Safeguarding Confidentiality of Patient Information with National Electronic Health Record
Ministry of HealthSpeakers
Summary
This question concerns Dr Lim Wee Kiak's inquiry on safeguarding patient confidentiality and preventing data breaches within the National Electronic Health Record (NEHR) system. Senior Minister of State Chee Hong Tat stated that access is governed by the Ministry of Health for direct patient care, excluding insurers and employers. Security measures include two-factor authentication, suspicious usage detection, and patient-accessible audit logs to track and report any unauthorized access to medical records. Senior Minister of State Chee Hong Tat highlighted that misuse will be penalized under the Cybersecurity and Computer Misuse Act and the Healthcare Services Act. Additionally, the system employs multi-layered cybersecurity defenses and undergoes regular security penetration tests and independent audits to ensure robust data protection.
Transcript
The following question stood in the name of Dr Lim Wee Kiak –
20 To ask the Minister for Health with the introduction of the National Electronic Health Record (NEHR) (a) how will the Ministry safeguard the confidentiality of the records as data leaks can affect a patient's employability and career prospects; (b) what security measures will be put in place to ensure that not every employee in a clinic has access to the records; and (c) what measures are put in place to prevent data breaches.

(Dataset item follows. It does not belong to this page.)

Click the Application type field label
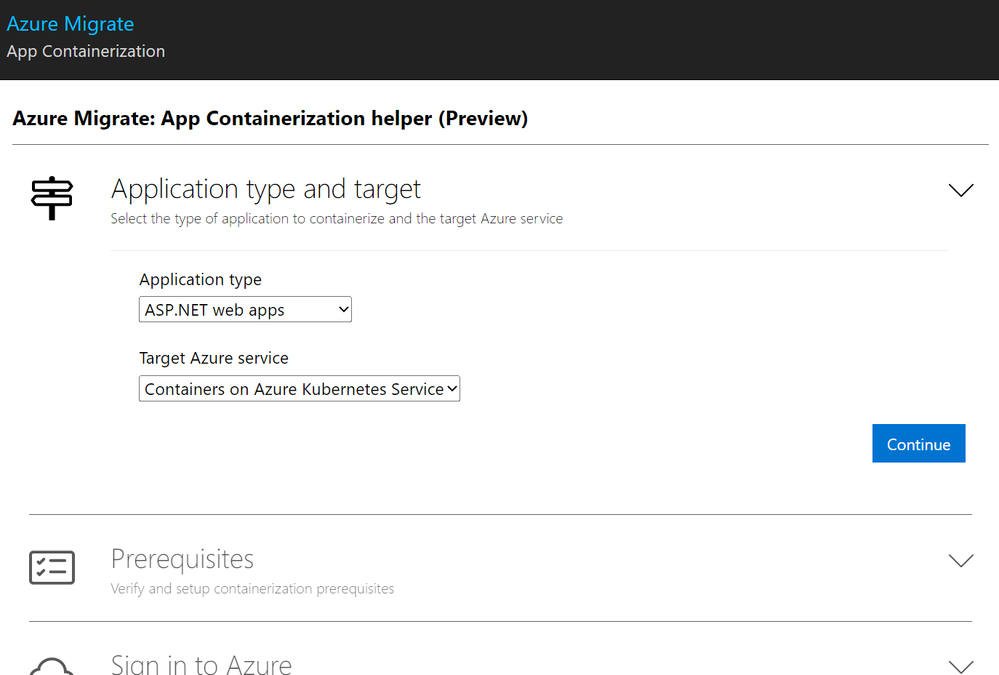The width and height of the screenshot is (999, 675). point(200,280)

Mr Lim Biow Chuan (Mountbatten): Question No 20.
The Senior Minister of State for Health (Mr Chee Hong Tat) (for the Minister for Health): Mr Speaker, data security and protection are key considerations in the design and operation of the National Electronic Health Record (NEHR) system. This is achieved through a combination of legislative measures, data management policies, system features and public education.
All access to the NEHR system will be governed and authorised by the Ministry of Health (MOH). For example, when a general practitioner (GP) applies for an account to the NEHR, the application will be subjected to MOH’s review and approval before access is granted. Access to individual health records through the NEHR is meant for purposes of direct patient care. Beyond that, any access to individual health records, such as for purposes of coroner’s investigation, will only be granted if it is enabled by the relevant legislation. NEHR information will not be revealed to third parties like insurers and employers.
To deter unauthorised access, a two-factor authentication system has been incorporated, together with features to detect suspicious access and usage. In addition, all access to the NEHR is captured in audit logs and patients will be able to view a record of accesses made to their NEHR records so that they can report unauthorised access.
When suspicious access is detected or reported, we will carry out investigations and those found to have misused the system will be dealt with under the law, in accordance with the penalties under the Cybersecurity and Computer Misuse Act and the proposed Healthcare Services Act.
Mr Speaker, to protect against cyberattacks, the NEHR system has a multi-layered cybersecurity defence. Security penetration tests and independent cybersecurity audits are conducted regularly. While measures have been put in place, we need to continue to remain vigilant.